なお、横山常徳(主税)について、「再夢紀事」では「六十有余の老体にて執権の老職の由。忠実堅固の人物にて持重(自重?)甚し」とコメントしています。

<おさらい:守護職任命の背景>
●京都における幕府の失権回復
政事総裁職であった松平春嶽の回想によれば、容保の守護職任命の事情は「諸藩が京都へ群集し、なかんづく薩長土人多く出で、公卿諸藩の力を借り、暴論盛んにして、とても所司代京都町奉行等の指揮を受けず、所司代も極々困却を極め候ゆえ、幕府の威厳は消滅の勢いとあいなり候ゆえ、幕府においてもいたしかたなく、京都守護職をおき、所司代の頭にすえ、会津は大身にもこれあり、兵力もあり、公家及び諸藩を圧倒するは、会津にあらざれば、とても持堪えがたしとの廟議なり」(「逸事史補」)というものでした。

また、当時後見職であった一橋慶喜は、後年、「京都の方は昔から所司代で間に合うのだ。けれども所司代は兵力が足らない。ところで浪人だの藩士だのが大勢京都へ集まり、なかにも長州だとか薩州だとか、所司代の力で押えることができない。そこで守護職というものができたんだ。その守護職ができた最初の起りというものは所司代の力が足りぬから兵力を増そう。そこで兵力のある者をあそこへ置こうというのが一番最初の起りだ。それで肥後守が守護職になった」(『昔夢会筆記』)と回想しています。

幕府は従来、所司代を京都に置いて、近畿の庶政ならび朝廷の守護(監視)を行ってきた。所司代には代々譜代大名が就任し、幕府の威勢を京都において示す存在だった。安政の大獄時も、所司代が動いて浪人・公家の処罰にあたりました。(「開国開城:安政の大獄」

しかし、所司代の威権は文久2年4月の島津久光の率兵上京時以降、大きく失墜した。所司代酒井忠義は、久光の上京に合わせて浪士が所司代襲撃を企てたこと(寺田屋事件)に狼狽して二条城に引き上げ、久光が兵を率いて御所内に入ることも阻止しえませんでした。久光が寺田屋事件での浪士鎮圧の功により、滞京(京都守護)の勅命を得たのに比べ、京都市中では幕府方の所司代・町奉行の威光は落ち、与力・同心は萎縮し、尊攘急進派浪士の天誅に手をこまねくようになりました。(「開国開城」「島津久光の率兵上京」

そこで、幕府は幕権回復のため、酒井を転任させ、大阪城代の本庄宗秀を所司代に任じましたが、宗秀も安政の大獄の弾圧側にいたため、尊攘急進派はこれを実力で阻もうとしました。朝廷も、東下中の勅使大原重徳及び島津久光に、所司代更迭を周旋させました(開国開城-勅使11か条の要請)。

●会津藩のためのポスト・京都守護職の新設
幕府は対処策として、最初、新たな所司代として、門閥と兵力を備えた会津藩を任じようとしました(こちら)が、会津藩は、所司代は譜代(=幕府の家臣)の職であり、親藩である会津藩の家格にあわないという理由で辞退しました。そこで慶喜・春嶽は老中と相談し、7月27日、所司代の上により強力な守護職を新設することにしました(こちら)

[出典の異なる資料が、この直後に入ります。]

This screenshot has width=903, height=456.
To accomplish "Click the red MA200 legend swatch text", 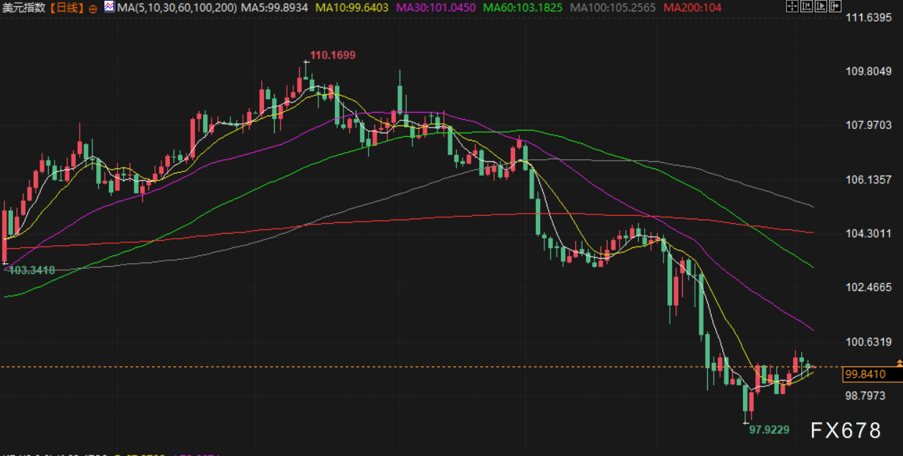I will pos(692,8).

参考>『再夢紀事・丁卯日記』・『七年史』一(2002.9.22)
関連:■開国開城「勅使大原重徳東下と文久2年の幕政改革」■「京都守護職事件簿」:「文久の幕政改革と京都守護職拝命」■テーマ別文久2年:「容保の守護職就任」「京都所司代人事

■公武合体派排斥
【京】文久2年7月28日、孝明天皇は、尊攘急進派から「四奸」と攻撃される岩倉具視・千種有文・富小路敬直(公武合体派公卿)の辞表を受理して近習を免じました。また、やはり「ニ嬪」と攻撃をされる今城重子・堀河紀子に宮中退出を命じました。(←今城・堀河退出は24日説あり)。